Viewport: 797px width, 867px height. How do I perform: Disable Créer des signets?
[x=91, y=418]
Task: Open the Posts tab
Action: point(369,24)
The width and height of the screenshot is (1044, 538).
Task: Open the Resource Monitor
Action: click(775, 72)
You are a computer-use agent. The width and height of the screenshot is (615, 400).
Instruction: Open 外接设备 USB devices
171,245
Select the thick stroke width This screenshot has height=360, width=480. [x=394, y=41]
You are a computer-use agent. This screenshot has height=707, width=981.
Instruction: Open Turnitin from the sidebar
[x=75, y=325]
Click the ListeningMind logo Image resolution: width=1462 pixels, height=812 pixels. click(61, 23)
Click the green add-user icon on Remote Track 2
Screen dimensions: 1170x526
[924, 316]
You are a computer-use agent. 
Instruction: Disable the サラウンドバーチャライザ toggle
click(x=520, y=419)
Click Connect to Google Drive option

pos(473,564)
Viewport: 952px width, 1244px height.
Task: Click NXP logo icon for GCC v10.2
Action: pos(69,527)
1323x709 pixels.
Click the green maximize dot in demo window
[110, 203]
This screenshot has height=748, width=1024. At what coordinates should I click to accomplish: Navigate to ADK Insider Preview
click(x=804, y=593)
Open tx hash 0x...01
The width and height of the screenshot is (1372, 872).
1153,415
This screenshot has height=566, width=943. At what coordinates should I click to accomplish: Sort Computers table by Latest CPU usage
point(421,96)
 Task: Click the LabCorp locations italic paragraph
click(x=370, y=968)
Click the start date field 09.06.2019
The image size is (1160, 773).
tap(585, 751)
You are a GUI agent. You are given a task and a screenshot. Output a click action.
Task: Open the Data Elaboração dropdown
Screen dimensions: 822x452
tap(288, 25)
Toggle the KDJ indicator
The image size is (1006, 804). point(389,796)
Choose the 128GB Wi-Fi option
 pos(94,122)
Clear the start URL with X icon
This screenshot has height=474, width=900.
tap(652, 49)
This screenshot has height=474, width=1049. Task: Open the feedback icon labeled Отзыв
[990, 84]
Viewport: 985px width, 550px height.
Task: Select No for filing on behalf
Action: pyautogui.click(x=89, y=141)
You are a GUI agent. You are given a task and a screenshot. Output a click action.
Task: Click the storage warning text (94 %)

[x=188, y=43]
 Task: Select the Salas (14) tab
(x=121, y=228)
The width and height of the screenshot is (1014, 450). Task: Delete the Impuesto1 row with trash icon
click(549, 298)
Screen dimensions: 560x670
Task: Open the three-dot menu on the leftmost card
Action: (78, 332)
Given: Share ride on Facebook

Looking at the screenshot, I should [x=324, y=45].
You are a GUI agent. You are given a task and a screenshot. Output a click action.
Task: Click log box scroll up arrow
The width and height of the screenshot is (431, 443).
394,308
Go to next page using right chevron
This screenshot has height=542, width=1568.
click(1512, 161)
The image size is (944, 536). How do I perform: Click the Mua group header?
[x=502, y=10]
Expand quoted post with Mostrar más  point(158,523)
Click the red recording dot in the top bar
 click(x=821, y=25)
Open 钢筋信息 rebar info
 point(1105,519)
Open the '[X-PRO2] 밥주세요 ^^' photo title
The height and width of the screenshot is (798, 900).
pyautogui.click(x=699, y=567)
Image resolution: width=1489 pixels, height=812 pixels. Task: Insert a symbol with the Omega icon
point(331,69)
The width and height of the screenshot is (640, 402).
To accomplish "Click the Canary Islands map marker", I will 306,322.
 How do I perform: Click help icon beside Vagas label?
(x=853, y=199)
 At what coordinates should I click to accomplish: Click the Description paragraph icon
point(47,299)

## [Problem to solve]
Write down exactly the line with "This screenshot has height=474, width=900.", then each line after it through the end of the data.

## [Result below]
This screenshot has height=474, width=900.
tap(652, 49)
This screenshot has height=474, width=1049. Task: Open the feedback icon labeled Отзыв
[990, 84]
Viewport: 985px width, 550px height.
Task: Select No for filing on behalf
Action: pyautogui.click(x=89, y=141)
You are a GUI agent. You are given a task and a screenshot. Output a click action.
Task: Click the storage warning text (94 %)

[x=188, y=43]
 Task: Select the Salas (14) tab
(x=121, y=228)
The width and height of the screenshot is (1014, 450). Task: Delete the Impuesto1 row with trash icon
click(549, 298)
Screen dimensions: 560x670
Task: Open the three-dot menu on the leftmost card
Action: (78, 332)
Given: Share ride on Facebook

Looking at the screenshot, I should [x=324, y=45].
You are a GUI agent. You are given a task and a screenshot. Output a click action.
Task: Click log box scroll up arrow
The width and height of the screenshot is (431, 443).
394,308
Go to next page using right chevron
This screenshot has height=542, width=1568.
click(1512, 161)
The image size is (944, 536). How do I perform: Click the Mua group header?
[x=502, y=10]
Expand quoted post with Mostrar más  point(158,523)
Click the red recording dot in the top bar
 click(x=821, y=25)
Open 钢筋信息 rebar info
 point(1105,519)
Open the '[X-PRO2] 밥주세요 ^^' photo title
The height and width of the screenshot is (798, 900).
pyautogui.click(x=699, y=567)
Image resolution: width=1489 pixels, height=812 pixels. Task: Insert a symbol with the Omega icon
point(331,69)
The width and height of the screenshot is (640, 402).
To accomplish "Click the Canary Islands map marker", I will 306,322.
 How do I perform: Click help icon beside Vagas label?
(x=853, y=199)
 At what coordinates should I click to accomplish: Click the Description paragraph icon
point(47,299)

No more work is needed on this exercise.